How hard is it to recover from a low semester?
Imagine a student finishes their first semester (15 credits) with a 2.5 GPA — surprisingly common in first semester. To get to a graduating 3.5 GPA over 8 semesters (~120 credits total), they'd need to average about 3.64 across their remaining 105 credits.
| Scenario | Credits | Avg GPA Needed Going Forward |
|---|---|---|
| Recover from 2.5 → 3.0 by graduation | 105 remaining | 3.07 — achievable |
| Recover from 2.5 → 3.5 by graduation | 105 remaining | 3.64 — very challenging |
| Recover from 2.5 → 3.8 by graduation | 105 remaining | 3.99 — nearly impossible |
The early-semester GPA hit is permanent ballast.

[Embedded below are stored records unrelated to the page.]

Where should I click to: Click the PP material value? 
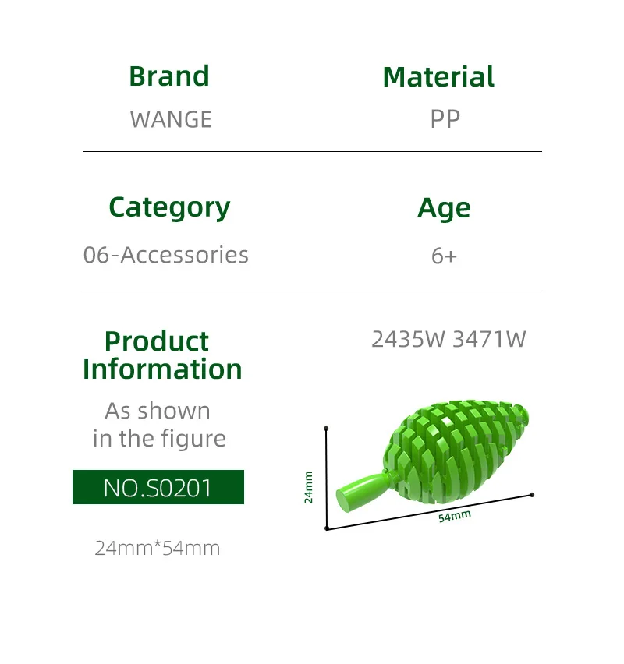tap(445, 119)
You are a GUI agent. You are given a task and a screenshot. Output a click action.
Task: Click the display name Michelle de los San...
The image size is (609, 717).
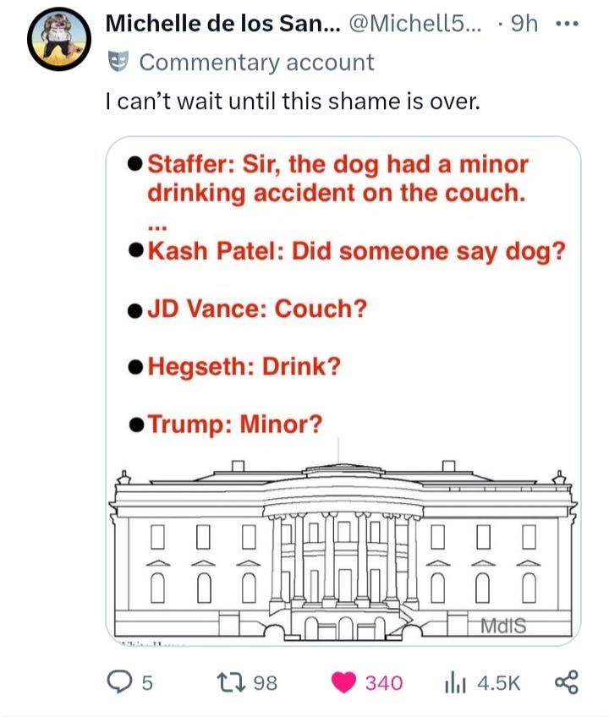[223, 24]
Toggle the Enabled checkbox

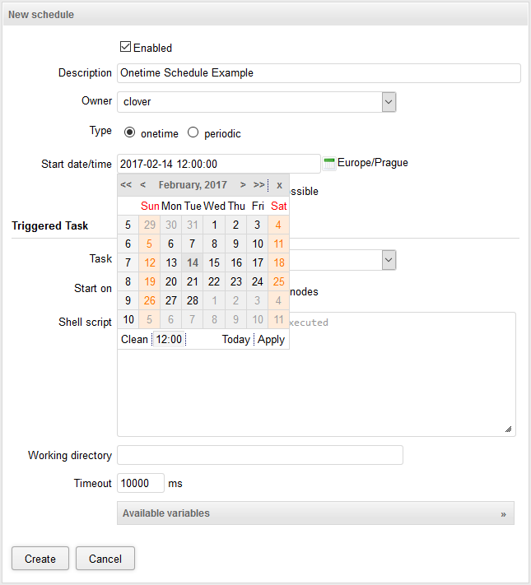pos(126,47)
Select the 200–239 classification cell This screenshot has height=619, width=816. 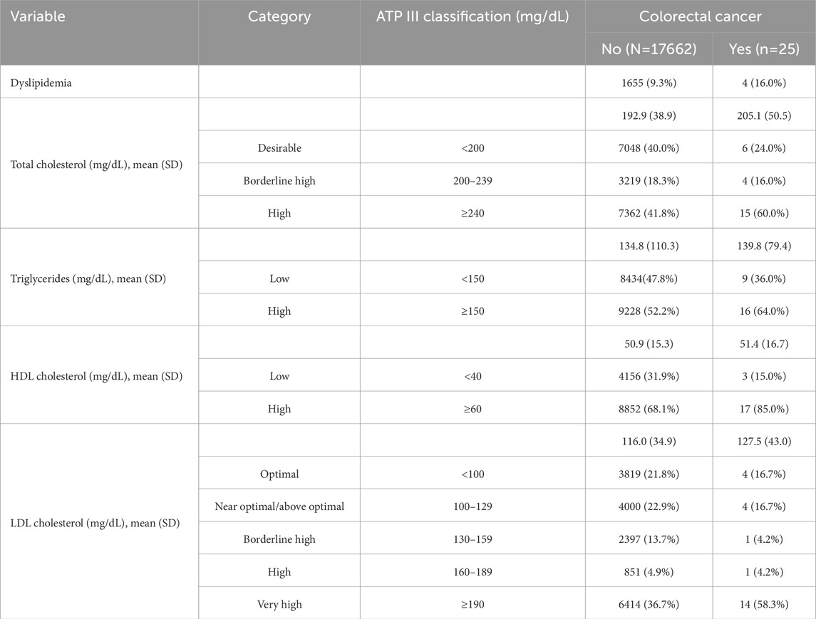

This is why academic advisors emphasize the first year so heavily — recovering even half a grade point requires sustained near-perfection.
GPA Benchmarks for Common Goals
| Goal | Typical GPA Threshold |
|---|---|
| Academic probation avoidance | 2.0 |
| Most graduate school admission | 3.0 |
| Competitive graduate programs | 3.5+ |
| Top-tier law school / med school | 3.7+ |
| Latin honors — cum laude | 3.5 |
| Magna cum laude | 3.7 |
| Summa cum laude | 3.9 |
| Phi Beta Kappa (top honor society) | 3.5-3.8 (varies) |
Frequently Asked Questions
What's a "weighted" GPA?
Weighted GPAs assign extra points for honors, AP, or IB classes — typically up to 5.0 instead of 4.0. Used mainly in U.S. high schools. College GPAs are usually unweighted (4.0 scale).

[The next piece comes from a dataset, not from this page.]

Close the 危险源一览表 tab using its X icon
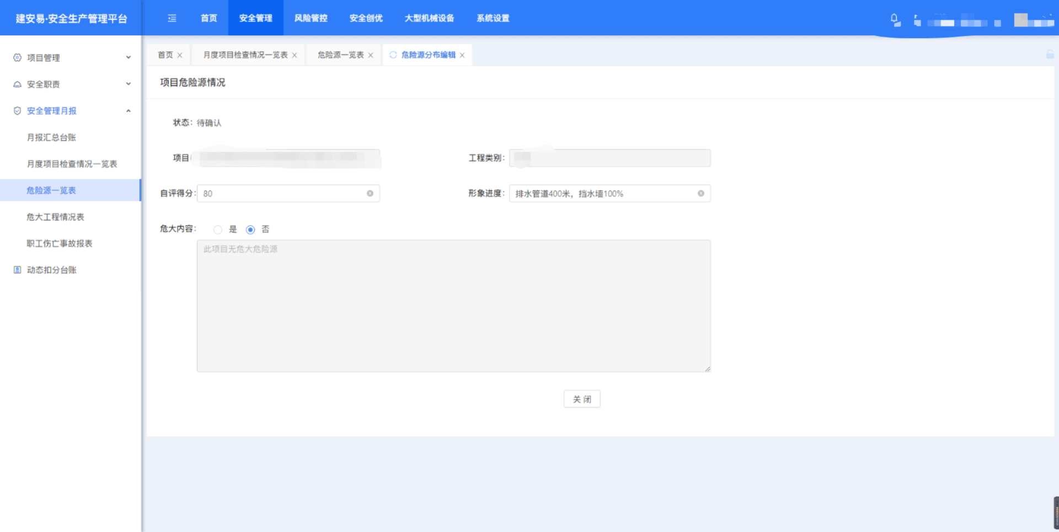The image size is (1059, 532). coord(371,55)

How do retakes affect GPA?
Depends on the institution. Some replace the original grade entirely; others average the two; some count both separately. Check your registrar's policy.
Does GPA matter after college?
For your first job — yes, especially at consulting firms, big banks, and competitive tech roles which often require 3.5+. After 2-3 years of work experience — almost never. Your work record replaces academic record entirely.
How does my GPA convert to other country grading systems?
For a careful conversion, use a service like World Education Services (WES.org) — they're the standard for grad-school applications across borders.